Гараб почтительно поклонился учителю в знак повиновения и заметил, что иностранец, склонившийся в низком поклоне, поднес руку отшельника к своим губам.

Странное и неожиданное решение, которое принял Дорджи Мигьюр, ошеломило Гараба. Он усматривал в этом чудесный знак свыше: должно быть, боги услышали его пожелания, высказанные в пещере.

– Кто ты: вестник Гэсара‑ Заступника или посланец Гьялва Ченпо – Будды Бесконечной Доброты? – спросил он, дрожа от волнения, у золотоволосого человека, когда они вместе вышли из скита.
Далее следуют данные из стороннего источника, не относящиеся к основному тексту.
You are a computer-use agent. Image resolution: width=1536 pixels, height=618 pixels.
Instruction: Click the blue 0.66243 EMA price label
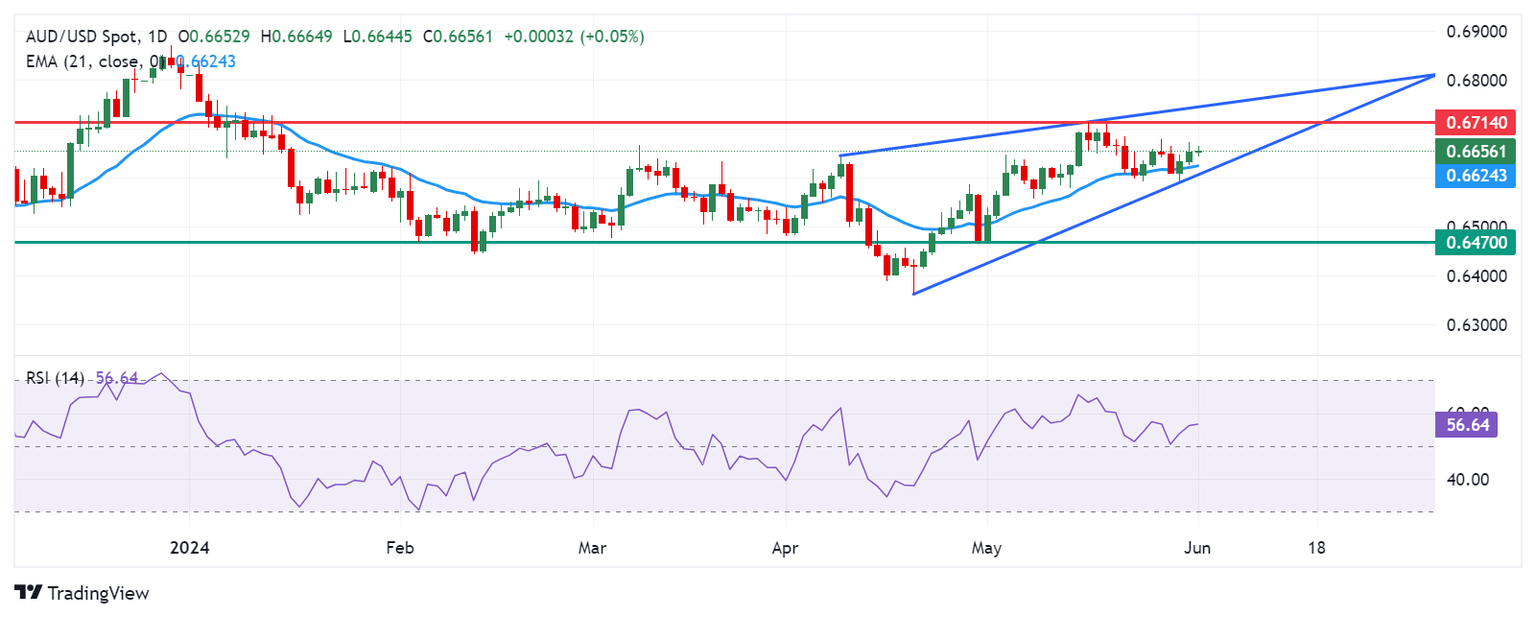point(1477,175)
– Возможно, и тот и другой, – отвечал чужеземец с улыбкой и направился по тропе вниз.

Подобно всем ученикам отшельников‑ созерцателей, Гараб никогда не приходил к учителю без приглашения. Ему хотелось провести у ног аскета последнюю ночь, прежде чем он уйдет с незнакомцем в неизвестном направлении. Гараб жаждал еще раз услышать волшебные слова, которые внесли покой в его мятежную душу, либо просто посидеть рядом с отшельником в тишине, купаясь в лучах бесконечной доброты и безмятежного спокойствия, которые распространял Мигьюр. Но учитель не приказал ему вернуться, после того как он проводит чужеземца, и Гараб отправился в свою пещеру.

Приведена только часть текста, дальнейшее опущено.